[EXERCISE GOAL]: Extract every line of the data below and reproduce each one unchanged, in the same order.

[AVAILABLE DATA]:
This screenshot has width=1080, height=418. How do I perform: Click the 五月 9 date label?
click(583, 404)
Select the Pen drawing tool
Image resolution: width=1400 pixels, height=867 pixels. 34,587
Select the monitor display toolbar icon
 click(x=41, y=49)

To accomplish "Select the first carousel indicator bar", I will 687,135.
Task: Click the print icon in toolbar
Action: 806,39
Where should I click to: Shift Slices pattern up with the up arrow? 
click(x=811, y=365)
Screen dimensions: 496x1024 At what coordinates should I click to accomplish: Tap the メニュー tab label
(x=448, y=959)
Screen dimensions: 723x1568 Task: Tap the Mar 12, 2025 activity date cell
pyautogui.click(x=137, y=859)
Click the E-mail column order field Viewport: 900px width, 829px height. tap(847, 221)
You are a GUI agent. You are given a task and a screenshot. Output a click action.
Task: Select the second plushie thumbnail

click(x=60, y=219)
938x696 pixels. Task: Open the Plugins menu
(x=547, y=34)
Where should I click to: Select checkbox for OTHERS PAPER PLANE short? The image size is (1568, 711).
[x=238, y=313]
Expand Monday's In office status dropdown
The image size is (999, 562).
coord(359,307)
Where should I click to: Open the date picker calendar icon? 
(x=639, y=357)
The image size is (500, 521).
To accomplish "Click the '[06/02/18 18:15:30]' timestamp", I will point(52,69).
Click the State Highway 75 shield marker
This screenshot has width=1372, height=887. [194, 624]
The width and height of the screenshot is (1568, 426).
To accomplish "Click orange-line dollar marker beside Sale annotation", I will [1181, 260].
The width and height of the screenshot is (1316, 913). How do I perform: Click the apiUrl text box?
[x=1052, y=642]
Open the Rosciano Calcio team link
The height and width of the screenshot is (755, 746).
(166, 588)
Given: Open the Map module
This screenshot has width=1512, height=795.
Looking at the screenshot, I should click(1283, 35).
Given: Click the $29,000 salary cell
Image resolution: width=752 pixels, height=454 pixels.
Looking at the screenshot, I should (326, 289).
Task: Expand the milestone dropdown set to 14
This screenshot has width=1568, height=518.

[THE RESULT]:
This screenshot has width=1080, height=418. How do I perform: Click the 五月 9 date label?
click(583, 404)
Select the Pen drawing tool
Image resolution: width=1400 pixels, height=867 pixels. 34,587
Select the monitor display toolbar icon
 click(x=41, y=49)

To accomplish "Select the first carousel indicator bar", I will 687,135.
Task: Click the print icon in toolbar
Action: 806,39
Where should I click to: Shift Slices pattern up with the up arrow? 
click(x=811, y=365)
Screen dimensions: 496x1024 At what coordinates should I click to accomplish: Tap the メニュー tab label
(x=448, y=959)
Screen dimensions: 723x1568 Task: Tap the Mar 12, 2025 activity date cell
pyautogui.click(x=137, y=859)
Click the E-mail column order field Viewport: 900px width, 829px height. tap(847, 221)
You are a GUI agent. You are given a task and a screenshot. Output a click action.
Task: Select the second plushie thumbnail

click(x=60, y=219)
938x696 pixels. Task: Open the Plugins menu
(x=547, y=34)
Where should I click to: Select checkbox for OTHERS PAPER PLANE short? The image size is (1568, 711).
[x=238, y=313]
Expand Monday's In office status dropdown
The image size is (999, 562).
coord(359,307)
Where should I click to: Open the date picker calendar icon? 
(x=639, y=357)
The image size is (500, 521).
To accomplish "Click the '[06/02/18 18:15:30]' timestamp", I will point(52,69).
Click the State Highway 75 shield marker
This screenshot has width=1372, height=887. [194, 624]
The width and height of the screenshot is (1568, 426).
To accomplish "Click orange-line dollar marker beside Sale annotation", I will [1181, 260].
The width and height of the screenshot is (1316, 913). How do I perform: Click the apiUrl text box?
[x=1052, y=642]
Open the Rosciano Calcio team link
The height and width of the screenshot is (755, 746).
(166, 588)
Given: Open the Map module
This screenshot has width=1512, height=795.
Looking at the screenshot, I should click(1283, 35).
Given: Click the $29,000 salary cell
Image resolution: width=752 pixels, height=454 pixels.
Looking at the screenshot, I should (326, 289).
Task: Expand the milestone dropdown set to 14
This screenshot has width=1568, height=518.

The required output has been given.